La première édition du Fusion Show Ayta D’Bladi s’est poursuivie, vendredi soir, au Complexe Mohammed V de Casablanca, avec une deuxième soirée marquée par une forte affluence et une ambiance festive où se sont mêlés rythmes ancestraux et sonorités contemporaines.
La soirée s’est ouverte sur une courte pièce théâtrale interprétée par l’actrice Mounia Lamkimel, donnant le ton d’un spectacle qui met à l’honneur les expressions culturelles marocaines dans toute leur diversité.
Dans une atmosphère chaleureuse, le public composé de familles, de jeunes mélomanes et d’amateurs de l’Aïta, a accueilli avec enthousiasme la première performance musicale de la soirée.

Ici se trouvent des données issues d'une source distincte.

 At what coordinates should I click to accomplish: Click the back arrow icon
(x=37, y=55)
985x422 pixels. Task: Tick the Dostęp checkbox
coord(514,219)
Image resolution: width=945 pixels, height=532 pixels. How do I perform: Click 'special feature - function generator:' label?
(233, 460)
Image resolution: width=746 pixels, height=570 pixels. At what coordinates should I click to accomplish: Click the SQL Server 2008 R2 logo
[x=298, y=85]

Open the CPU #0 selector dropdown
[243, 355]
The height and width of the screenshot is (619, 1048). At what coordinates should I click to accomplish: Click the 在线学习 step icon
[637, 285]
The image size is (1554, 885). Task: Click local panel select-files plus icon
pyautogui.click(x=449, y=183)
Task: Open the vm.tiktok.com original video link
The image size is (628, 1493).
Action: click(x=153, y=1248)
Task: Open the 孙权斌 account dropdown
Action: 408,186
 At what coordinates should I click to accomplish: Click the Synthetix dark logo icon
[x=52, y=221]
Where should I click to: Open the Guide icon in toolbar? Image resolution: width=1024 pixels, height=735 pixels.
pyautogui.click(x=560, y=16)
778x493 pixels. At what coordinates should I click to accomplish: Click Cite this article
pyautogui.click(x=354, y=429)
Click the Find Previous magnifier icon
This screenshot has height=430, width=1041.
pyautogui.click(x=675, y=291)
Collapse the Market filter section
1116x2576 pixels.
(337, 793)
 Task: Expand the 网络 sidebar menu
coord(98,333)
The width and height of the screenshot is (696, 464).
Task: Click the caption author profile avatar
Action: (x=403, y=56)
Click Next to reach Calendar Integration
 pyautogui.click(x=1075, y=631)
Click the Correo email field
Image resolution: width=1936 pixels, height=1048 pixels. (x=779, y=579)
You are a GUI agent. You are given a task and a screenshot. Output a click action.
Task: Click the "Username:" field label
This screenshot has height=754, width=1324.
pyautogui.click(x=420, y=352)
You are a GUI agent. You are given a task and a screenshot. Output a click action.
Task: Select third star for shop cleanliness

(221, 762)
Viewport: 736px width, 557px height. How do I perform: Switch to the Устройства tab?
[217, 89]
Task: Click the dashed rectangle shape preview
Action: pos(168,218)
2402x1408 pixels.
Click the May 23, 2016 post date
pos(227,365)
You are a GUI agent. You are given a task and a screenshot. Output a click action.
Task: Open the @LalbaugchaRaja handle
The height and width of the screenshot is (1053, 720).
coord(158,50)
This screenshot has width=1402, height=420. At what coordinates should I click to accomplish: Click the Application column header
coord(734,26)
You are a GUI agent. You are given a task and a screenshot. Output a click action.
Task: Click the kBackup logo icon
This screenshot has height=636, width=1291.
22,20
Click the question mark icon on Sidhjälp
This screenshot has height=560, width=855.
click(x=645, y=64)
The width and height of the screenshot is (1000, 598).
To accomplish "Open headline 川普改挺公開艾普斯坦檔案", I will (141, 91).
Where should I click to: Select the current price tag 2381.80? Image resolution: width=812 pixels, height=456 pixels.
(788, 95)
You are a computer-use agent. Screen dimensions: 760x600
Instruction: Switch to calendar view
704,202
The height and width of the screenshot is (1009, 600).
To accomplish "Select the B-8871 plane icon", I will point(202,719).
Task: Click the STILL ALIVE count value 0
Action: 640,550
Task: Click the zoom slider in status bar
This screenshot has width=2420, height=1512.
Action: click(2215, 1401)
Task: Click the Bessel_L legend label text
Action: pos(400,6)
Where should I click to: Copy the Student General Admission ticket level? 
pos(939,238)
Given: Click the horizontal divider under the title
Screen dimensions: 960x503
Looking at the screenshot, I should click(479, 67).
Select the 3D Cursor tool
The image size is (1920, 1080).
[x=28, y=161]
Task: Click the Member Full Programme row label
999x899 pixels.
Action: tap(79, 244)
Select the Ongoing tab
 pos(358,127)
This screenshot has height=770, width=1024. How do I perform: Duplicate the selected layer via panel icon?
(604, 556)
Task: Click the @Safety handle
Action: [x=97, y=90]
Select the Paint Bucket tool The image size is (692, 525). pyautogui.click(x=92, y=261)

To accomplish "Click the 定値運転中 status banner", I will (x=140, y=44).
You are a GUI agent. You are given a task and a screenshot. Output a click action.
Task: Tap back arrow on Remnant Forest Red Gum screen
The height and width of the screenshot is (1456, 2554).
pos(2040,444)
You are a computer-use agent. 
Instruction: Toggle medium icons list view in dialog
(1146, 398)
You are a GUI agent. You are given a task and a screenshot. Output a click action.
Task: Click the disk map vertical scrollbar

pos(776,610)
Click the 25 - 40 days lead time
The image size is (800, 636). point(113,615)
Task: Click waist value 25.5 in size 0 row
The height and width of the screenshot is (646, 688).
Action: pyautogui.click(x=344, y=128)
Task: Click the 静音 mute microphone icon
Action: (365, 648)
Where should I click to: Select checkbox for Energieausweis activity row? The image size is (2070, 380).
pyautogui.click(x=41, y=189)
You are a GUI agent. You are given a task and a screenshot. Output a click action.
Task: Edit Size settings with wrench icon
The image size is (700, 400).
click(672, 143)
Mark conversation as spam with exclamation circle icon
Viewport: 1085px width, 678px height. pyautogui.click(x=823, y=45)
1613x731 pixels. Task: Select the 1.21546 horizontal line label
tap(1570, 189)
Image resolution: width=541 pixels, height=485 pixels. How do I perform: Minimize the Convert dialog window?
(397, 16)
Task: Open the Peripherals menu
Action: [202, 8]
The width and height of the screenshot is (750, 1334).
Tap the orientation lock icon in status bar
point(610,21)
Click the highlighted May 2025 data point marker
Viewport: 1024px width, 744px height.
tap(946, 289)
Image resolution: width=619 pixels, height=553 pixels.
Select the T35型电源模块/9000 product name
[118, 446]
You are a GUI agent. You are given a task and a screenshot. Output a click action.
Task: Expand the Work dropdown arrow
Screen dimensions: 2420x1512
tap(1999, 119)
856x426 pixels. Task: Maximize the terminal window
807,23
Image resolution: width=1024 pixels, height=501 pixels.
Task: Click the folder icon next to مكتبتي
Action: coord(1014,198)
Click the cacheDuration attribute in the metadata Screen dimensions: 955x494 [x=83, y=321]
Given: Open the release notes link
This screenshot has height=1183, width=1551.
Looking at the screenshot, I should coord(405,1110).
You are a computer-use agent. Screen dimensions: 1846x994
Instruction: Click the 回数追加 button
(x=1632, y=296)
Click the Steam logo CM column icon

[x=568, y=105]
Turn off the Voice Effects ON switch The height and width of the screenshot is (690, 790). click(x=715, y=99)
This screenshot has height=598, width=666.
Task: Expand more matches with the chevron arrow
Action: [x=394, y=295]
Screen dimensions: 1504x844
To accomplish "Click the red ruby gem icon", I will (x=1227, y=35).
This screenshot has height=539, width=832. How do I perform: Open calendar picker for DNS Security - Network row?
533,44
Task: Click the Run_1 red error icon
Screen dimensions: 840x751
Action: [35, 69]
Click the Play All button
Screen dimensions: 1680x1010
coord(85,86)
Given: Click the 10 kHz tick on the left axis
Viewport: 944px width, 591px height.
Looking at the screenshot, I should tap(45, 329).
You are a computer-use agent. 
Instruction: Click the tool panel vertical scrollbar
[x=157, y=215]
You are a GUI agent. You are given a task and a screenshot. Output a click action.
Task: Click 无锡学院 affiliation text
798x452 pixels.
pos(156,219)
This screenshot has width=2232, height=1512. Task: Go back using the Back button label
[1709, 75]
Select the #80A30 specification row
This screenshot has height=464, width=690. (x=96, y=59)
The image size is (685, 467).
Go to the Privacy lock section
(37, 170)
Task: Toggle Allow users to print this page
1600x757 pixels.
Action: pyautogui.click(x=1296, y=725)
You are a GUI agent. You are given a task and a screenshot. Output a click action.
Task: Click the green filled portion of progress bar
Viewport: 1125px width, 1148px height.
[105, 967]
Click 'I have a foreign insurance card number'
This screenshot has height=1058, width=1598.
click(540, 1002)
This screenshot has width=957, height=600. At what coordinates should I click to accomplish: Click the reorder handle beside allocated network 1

Le duo Abidine Zerhouni et Rajaa Belmir a ouvert le bal avec Aïta El Sebti Mola Bab Lkhmiss, interprétation saluée par des applaudissements nourris. L’artiste Abidine a ensuite livré un passage en solo, revisitant plusieurs titres du patrimoine populaire.
Le public a ensuite assisté à une performance très attendue du duo Hamid Kasri et Zina Daoudia, qui a présenté une version fusionnée de Aïta Sidi Hmed, mêlant l’identité vocale de l’Aïta aux textures musicales gnawa et populaires. La scène a alors vibré sous les acclamations d’un public conquis, reprenant à l’unisson plusieurs refrains traditionnels.
La chanteuse Rajaa Belmir est revenue sur scène pour une prestation en solo, gratifiant l’assistance d’une une sélection de chansons marocaines, avant d’être rejointe par son frère Omar Belmir pour interpréter Lghbar et Wak Wak, créant un moment de grande interaction avec les spectateurs.
Le Maâlem Hamid Kasri a ensuite transporté la salle dans l’univers spirituel et envoûtant de la musique gnawa, tandis que la diva marocaine Zina Daoudia a clôturé la soirée avec une performance énergique mêlant titres chaâbi et rythmes modernes, entraînant le public dans une ambiance festive jusqu’aux dernières notes du show.
Dans une déclaration à la presse, Abidine Zerhouni a indiqué que son attachement à l’Aïta remonte à son enfance, au sein d’une famille profondément ancrée dans cette riche tradition musicale, soulignant que la fusion entre artistes contemporains et maîtres de l’Aïta représente “une initiative audacieuse et harmonieuse” permettant aux jeunes de redécouvrir cet art.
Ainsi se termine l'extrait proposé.